Bref, les étrangers ne seraient ni armés ni conditionnés à participer à la vie politique. Solution prônée pour réduire la distance entre l'univers politique et cette population : «S'appuyer davantage sur des relais que pourraient être des associations issues de l'immigration, des lieux de convivialité, des personnes.»
Autre doléance, exprimée cette fois par les principaux intéressés : résoudre la question du vote obligatoire, «débattue dans toutes les réunions publiques», et celle de la barrière de la langue. Autre regret : «celui de la clôture des inscriptions fixée au 14 juillet, alors que ni les candidats, ni les programmes ne sont connus», termine le communiqué.
Mais avant de tirer les conclusions qui s'imposent, il reste encore à attendre la fin des inscriptions pour que cette tendance pessimiste se traduise - ou pas - en chiffres concrets et une fois encore, accablants...
Laura Zuccoli: «L'enjeu n'est pas passé»
L'OLAI en prend pour son grade, mais elle n'est pas seule : selon Laura Zuccoli, les politiques, les Luxembourgeois et les étrangers eux-mêmes portent aussi une responsabilité dans le désintérêt récurrent pour les élections.
Vous venez de réaliser un bilan sévère de la campagne de sensibilisation aux élections communales, alors même que les inscriptions n'étaient pas achevées. Pourquoi cet empressement?
Laura Zuccoli : Ces critiques étaient une façon de relancer le débat avant la fin des inscriptions. On voulait faire le bilan politique de la campagne, que les partis politiques soient plus conscients de leur rôle.
... et de leur manque d'implication, à vous entendre.
Parce qu'on ne les a pas vus! Les politiques, et je le regrette, ont surtout culpabilisé les étrangers en leur reprochant de ne pas faire assez d'effort. Les politiques auraient dû plutôt se remettre en question, et réfléchir à une démarche inclusive : l'étranger vient avec son passé, que faire pour l'intéresser, l'inclure?
On a pourtant vu des partis réaliser des actions en ce sens...
Oui, il y a eu de bonnes volontés chez certains, mais est-ce que cela a été relayé et amplifié suffisamment au sein de l'appareil politique? Non.
Bref, selon vous, le message de la campagne, "Je peux voter", n'est pas passé?
Je dirais plutôt que l'enjeu de l'inscription n'est pas passé.
Les résidents étrangers n'ont-ils pas aussi leur responsabilité dans cet échec?

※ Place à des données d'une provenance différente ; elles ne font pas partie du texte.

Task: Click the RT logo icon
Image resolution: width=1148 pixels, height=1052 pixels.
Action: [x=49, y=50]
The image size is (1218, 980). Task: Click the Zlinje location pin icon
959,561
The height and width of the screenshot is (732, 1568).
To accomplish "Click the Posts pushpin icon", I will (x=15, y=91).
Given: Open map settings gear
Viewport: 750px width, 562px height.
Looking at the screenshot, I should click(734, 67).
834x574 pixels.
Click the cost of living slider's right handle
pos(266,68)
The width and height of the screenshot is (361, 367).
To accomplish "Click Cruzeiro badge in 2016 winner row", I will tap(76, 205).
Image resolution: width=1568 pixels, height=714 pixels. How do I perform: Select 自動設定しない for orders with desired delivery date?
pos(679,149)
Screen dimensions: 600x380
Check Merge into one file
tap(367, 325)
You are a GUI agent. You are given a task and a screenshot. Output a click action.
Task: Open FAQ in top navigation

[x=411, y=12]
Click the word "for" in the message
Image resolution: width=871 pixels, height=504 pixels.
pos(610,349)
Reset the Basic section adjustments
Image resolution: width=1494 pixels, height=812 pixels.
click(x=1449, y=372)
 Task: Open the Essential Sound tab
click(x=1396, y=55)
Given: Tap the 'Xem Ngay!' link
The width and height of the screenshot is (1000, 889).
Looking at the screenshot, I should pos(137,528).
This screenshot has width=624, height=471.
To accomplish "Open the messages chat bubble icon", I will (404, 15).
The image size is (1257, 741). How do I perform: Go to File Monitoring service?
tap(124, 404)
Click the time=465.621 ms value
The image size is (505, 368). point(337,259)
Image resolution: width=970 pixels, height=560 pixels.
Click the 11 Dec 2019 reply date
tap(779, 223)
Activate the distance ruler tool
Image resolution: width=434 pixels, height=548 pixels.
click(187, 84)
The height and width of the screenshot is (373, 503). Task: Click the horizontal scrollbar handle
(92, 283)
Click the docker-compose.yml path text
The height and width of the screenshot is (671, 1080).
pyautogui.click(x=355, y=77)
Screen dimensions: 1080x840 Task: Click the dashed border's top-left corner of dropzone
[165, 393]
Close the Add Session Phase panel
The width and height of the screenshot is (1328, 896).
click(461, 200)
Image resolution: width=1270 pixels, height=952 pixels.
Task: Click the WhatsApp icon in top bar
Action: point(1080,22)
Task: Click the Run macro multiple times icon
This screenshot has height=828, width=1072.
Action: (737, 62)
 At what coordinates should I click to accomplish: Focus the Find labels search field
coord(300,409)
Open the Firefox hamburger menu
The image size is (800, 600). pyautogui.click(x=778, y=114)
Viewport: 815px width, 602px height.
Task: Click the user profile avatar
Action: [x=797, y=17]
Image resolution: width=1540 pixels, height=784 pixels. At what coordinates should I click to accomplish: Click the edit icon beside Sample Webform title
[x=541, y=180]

C'est évident que cela dépend aussi d'eux. Et il y a des communautés plus difficiles que d'autres.
C'est-à-dire?
Par exemple, les Portugais ont généralement plus de mal à se mobiliser. Ce n'est pas pour leur jeter la pierre. Je pense qu'ils sont réellement intéressés par les enjeux locaux, mais ils ne veulent pas forcément s'engager, ou ne peuvent le faire car ils ont d'autres soucis. C'est un désintérêt politique qui existe déjà au Portugal, et qui a des répercussions ici.
Pour justifier leur manque d'engagement, les résidents étrangers invoquent souvent la barrière linguistique...
C'est vrai. Et je le dis souvent aux partis politiques : faites des traductions orales lors de vos interventions! Un parti politique vient par exemple d'éditer son programme uniquement en luxembourgeois, c'est aberrant.
Mais l'intégration ne passe-t-elle pas également par l'apprentissage de la langue du pays d'accueil?
Oui mais c'est difficile au Luxembourg, d'autant qu'il y a trois langues utilisées! Cela dit, beaucoup d'étrangers comprennent le luxembourgeois, plus que vous ne le croyez.
Vous dénoncez la condition des cinq ans de résidence, nécessaire pour pouvoir s'inscrire….
On revendique ce qui est dans l'accord de Maastricht. Le Luxembourg a demandé cette dérogation des cinq ans, mais le principe de base, que l'on souhaite, c'est l'inscription d'office. La situation actuelle est une discrimination pour les Luxembourgeois qui, eux, sont obligés de voter.
ais certains étrangers redoutent justement cette obligation.
C'est vrai qu'il y a cette peur qui revient souvent : et si le jour-là, je ne peux pas voter? Mais il y a toujours des solutions, comme le vote par correspondance.
Reste la peur de la sanction...
Il y a une amende, voire de la prison qui sont prévus pour ceux qui ne votent pas, mais la réalité c'est que ces sanctions ne sont pas appliquées. Les Luxembourgeois le savent, et de plus en plus ne vont plus voter.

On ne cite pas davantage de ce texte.